If you want to touch cuba's build system at all, it would be nice to transition to libtool / automake. There shouldn't be any hand-crafted makefile.in, it should be autogenerated from Makefile.am. Its basically impossible to generate shared libaries by hand. I'm pretty sure your makefile.in won't work on OSX and Solaris. But for starters, you tould just use the cuba static library (static libraries suck, but we could leave enabling shared libraries for the future...) -- I have practically zero experience with libtool/automake, and especially with making software portable. The included makefile.in is already testing my abilities. And unfortunately I failed to build the sage lib with the static libcuba.a. So, I'd definitely appreciate any help you can give me here. But note that the original code comes with a makefile.in and without a makefile.am. All I did was just cosmetic changes to the already supplied makefile.in: added a -fPIC and $(CC) -shared -o libfile.so file.o which I don't see how it can be harmful. So, if something more is needed for portability, this may be an upstream issue. But again, I am hardly an expert.
The code should go into sage.libs.cuba, either a separate directory or just sage/libs/cuba.pyx. Don't add a copy of the cuba header to the Sage library, include the installed header (see make install). -- Moved code to sage.libs.cuba. Removed copy to cuba.h.
The Sage library code is supposed to make at least an attempt to keep lines at <= 80 chars. Its acceptable to have longer lines, but only if it is necessary to improve readability. E.g. comments and docstrings very rarely have any excuse to be longer than that. In emacs reflowing a paragraph of text is Meta-q (Alt + 'q'), e.g. -- Thanks for the suggestion. Done ... more or less: The problem is that when I reflow the examples, keywords such as "rel tol" no longer have effect, so I left those untouched.
Also, PEP8 spacing would be nice. -- I had no idea about recommended spacings! Thanks for pointing those out to me. Tried to fix them, but I'm sure I missed a lot.
Line breaks in the doctest should use the new syntax ....:: -- Much better looking now, thanks!
The multidim_integration function is 1000+ lines long. It really needs to be refactored into subroutines of reasonable size. -- Modularity is addressed below.
Use SR.symbol() for temporary variables whose name you don't care about. -- I really don't care about those vars outside that code, so for me they are indeed temporary. But let me know what I should use instead, if you still think this is not "standard Sage". Thanks!
The whole functionality to compile a symbolic expression into C code is nice but unrelated to cuba. It should be moved elsewhere (probably somewhere in sage.ext). It is also sufficiently independed as a task that it could be a separate ticket, you could first implement cuba with fast_float and later add the C/cython callable as an optimization. -- Modularity is addressed below.
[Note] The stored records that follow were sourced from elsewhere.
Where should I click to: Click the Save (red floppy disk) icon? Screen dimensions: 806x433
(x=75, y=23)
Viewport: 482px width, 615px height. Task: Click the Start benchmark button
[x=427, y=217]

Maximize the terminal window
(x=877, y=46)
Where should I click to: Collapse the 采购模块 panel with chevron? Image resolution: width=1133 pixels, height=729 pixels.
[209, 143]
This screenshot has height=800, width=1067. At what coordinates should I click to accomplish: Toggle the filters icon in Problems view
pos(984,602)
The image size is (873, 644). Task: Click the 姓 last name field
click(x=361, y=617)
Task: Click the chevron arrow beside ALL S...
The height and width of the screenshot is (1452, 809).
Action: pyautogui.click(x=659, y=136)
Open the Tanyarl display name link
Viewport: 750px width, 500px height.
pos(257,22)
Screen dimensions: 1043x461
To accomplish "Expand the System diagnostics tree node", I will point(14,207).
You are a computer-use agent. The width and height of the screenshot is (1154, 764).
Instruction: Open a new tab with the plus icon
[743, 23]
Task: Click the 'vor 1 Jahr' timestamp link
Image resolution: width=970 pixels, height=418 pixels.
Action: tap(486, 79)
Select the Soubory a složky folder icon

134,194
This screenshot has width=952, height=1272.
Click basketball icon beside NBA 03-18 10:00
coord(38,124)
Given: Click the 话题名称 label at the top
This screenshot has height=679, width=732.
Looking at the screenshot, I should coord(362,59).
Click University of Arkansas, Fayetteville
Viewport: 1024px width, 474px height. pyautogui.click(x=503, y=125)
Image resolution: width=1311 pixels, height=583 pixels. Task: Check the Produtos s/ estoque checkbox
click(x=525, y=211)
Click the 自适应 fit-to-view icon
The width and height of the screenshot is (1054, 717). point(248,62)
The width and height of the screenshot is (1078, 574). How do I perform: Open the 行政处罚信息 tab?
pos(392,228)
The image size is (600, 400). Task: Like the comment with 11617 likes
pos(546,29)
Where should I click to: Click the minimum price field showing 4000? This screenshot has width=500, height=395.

Now, about modularity. Yes, it would be nice if compiling into C can be made automatic for any task (for people who do not want to bother with cython), but I don't think I am up for that task. Note that the cython compilation part of the patch specifically invokes multidim_integration_unit_cube. So as written, it is in fact very Cuba specific. In principle, that call can be replaced to a call to any other functional (in a similar way I did the function substitution using a dummy global function), but it already starts getting too contrived. Maybe at some point I'd think about extending that part of the code into a separate utility, but it will not happen now. However, I agree that that piece of the code can be moved to a separate function within the cuba lib. So, I did that, but again, only within the cuba lib. Also, note that of the original 1000+ lines of multidim_integration, 600 are in fact documentation; and the majority of the remaining 400 lines are simply sanity checks and printing debugging information, which should be pretty self-explanatory ... I'd hope... But ok, I still split the code :)
Nathann Cohen suggested that I should add .rst documentation. I tried adding that in doc/en/reference, but hg says those changes are ignored. Suggestions?

Cheers!

06bbf81d-f646-4d20-904a-9cca4deefa37 commented 10 years ago

comment:6

I found ways to fix the two problems I had before:

After line-folding an example (using ....: ) which need keywords such as 'rel tol', those keywords must be sitting on the first line. Otherwise they have no effect. So, I folded (I hope) all lines neatly that end up in the documentation.
About the rst documentation problem -- I was modifying the directory structure of doc/en/reference/calculus/ instead of just the file index.rst. Now, adding documentation works for me. So, I added it.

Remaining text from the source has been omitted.